Didactic Ice


  • Photographer
    David Freese
  • Prize
    Honorable Mention
  • Company/Studios
    David Freese, Photographer
  • Date of Photograph
    2014
  • Technical Info
    Archival pigment prints

Ice has become the canary in the coal mine and thus a symbol of climate change on a warming planet. In this series of sequences, I have photographed both sea ice and glacial ice (icebergs). The diminishing amount of arctic sea ice provides further evidence of a warming earth. Glacial ice, which is frozen fresh water from densely compacted snowfall over millennia, dramatically adds to sea level rise as it comes off the land and calves into the sea from glaciers. Sadly, the tipping points have passed and the ice will continue to rapidly melt.

Story

Didactic Ice

Had I taken these photographic sequences of ice twenty or more years ago they would have been predominantly about form and color, abstraction and distortion, landscape and remoteness, space and motion, time and transition. Indeed, all these elements have greatly motivated me and the theme of transition is something I have explored to varying degrees in almost all my work. But now there is an additional, urgent underlying message that is attached. Ice has become the canary in the coal mine and thus a symbol of climate change on a warming planet.

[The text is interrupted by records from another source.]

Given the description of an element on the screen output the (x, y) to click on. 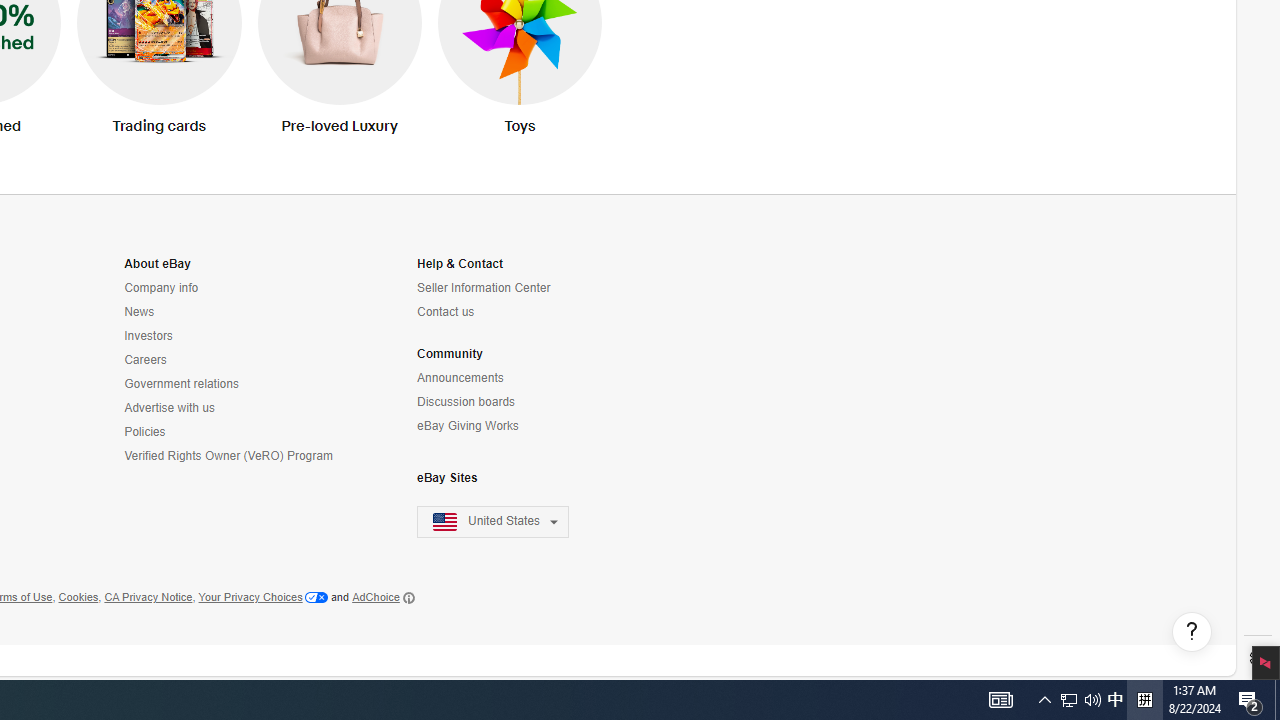
Government relations (181, 384)
Investors (148, 335)
Discussion boards (466, 402)
Discussion boards (505, 402)
CA Privacy Notice (148, 597)
About eBay (157, 263)
Policies (145, 432)
Verified Rights Owner (VeRO) Program (228, 456)
Cookies (77, 597)
eBay sites,United States (493, 522)
United States (505, 522)
Advertise with us (230, 407)
Seller Information Center (505, 288)
Company info (161, 288)
Given the description of an element on the screen output the (x, y) to click on. 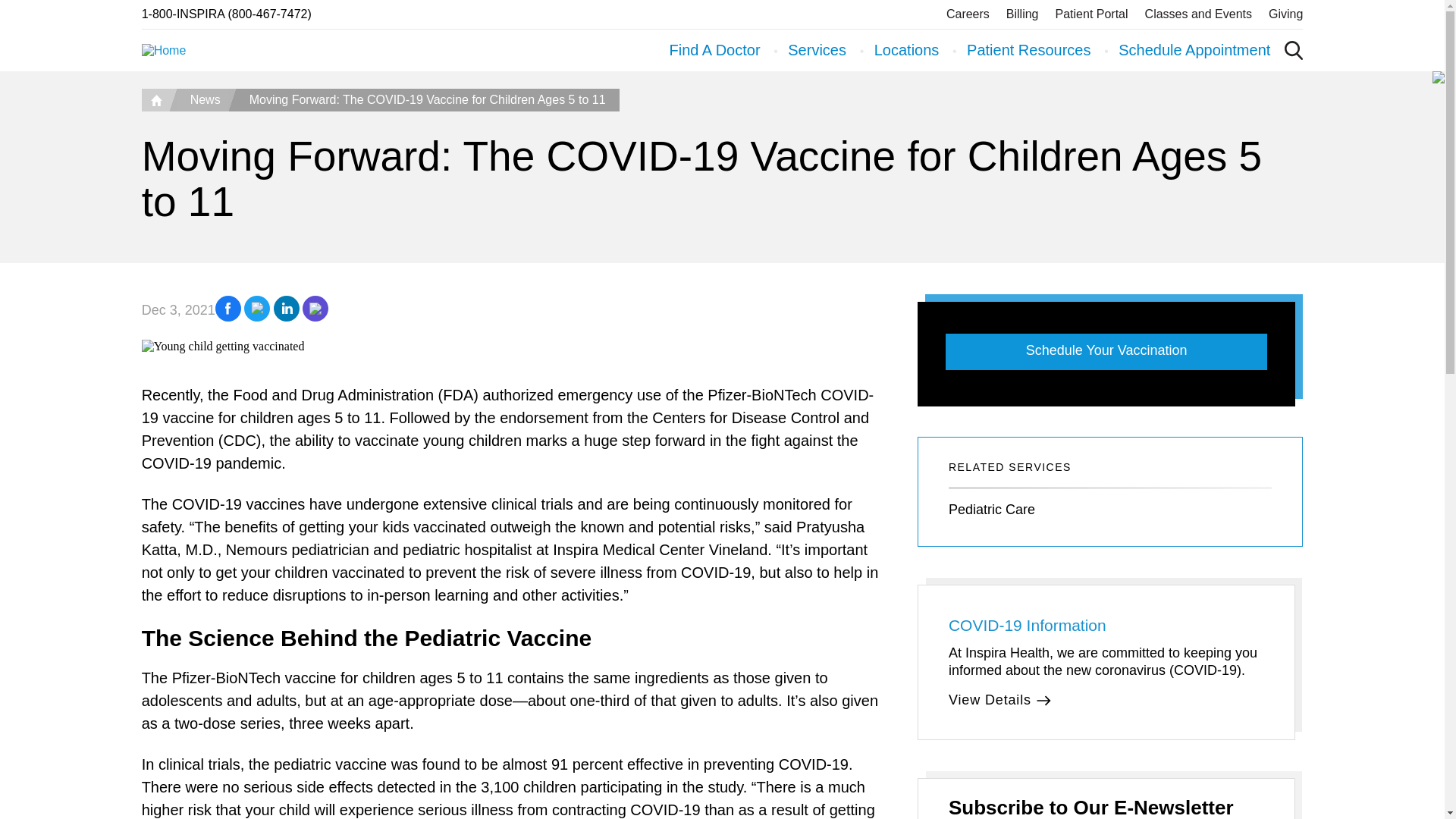
Open the Search Overlay (1293, 49)
Locations (907, 49)
Billing (1022, 13)
Giving (1285, 13)
Call Inspira (226, 14)
Patient Resources (1028, 49)
Go to News page (202, 99)
Find A Doctor (714, 49)
Classes and Events (1198, 13)
Patient Portal (1091, 13)
Schedule Appointment (1193, 49)
Use the Global Search (1293, 49)
Home (154, 99)
News (202, 99)
Go to Home page (154, 99)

Scientists observe and measure the amounts of sea ice and the depth of ice sheets at the polar regions of both the Arctic and Antarctic to determine how quickly the earth’s ice is melting. Melting ice sheets, such as those on Greenland and Antarctica, are great cause for concern. Sea levels are rising at an alarming rate. Retreating glaciers worldwide place an exclamation point on these observations.

For these very same reasons, many artists have been drawn to ice as a subject. In this series of sequences, I have photographed both sea ice and glacial ice - more commonly known as icebergs. The former, which is sea water that freezes in winter and melts in summer, does not add to sea level rise.
However, the diminishing amount of sea ice provides further evidence of an earth which is warming more rapidly than was predicted just a few years ago. Glacial ice, which is frozen fresh water from densely compacted snowfall over millennia, does add to sea level rise as it comes off the land and calves into the sea from glaciers. Sadly, the tipping points have passed and the ice will continue melt. The only remaining question is – how fast?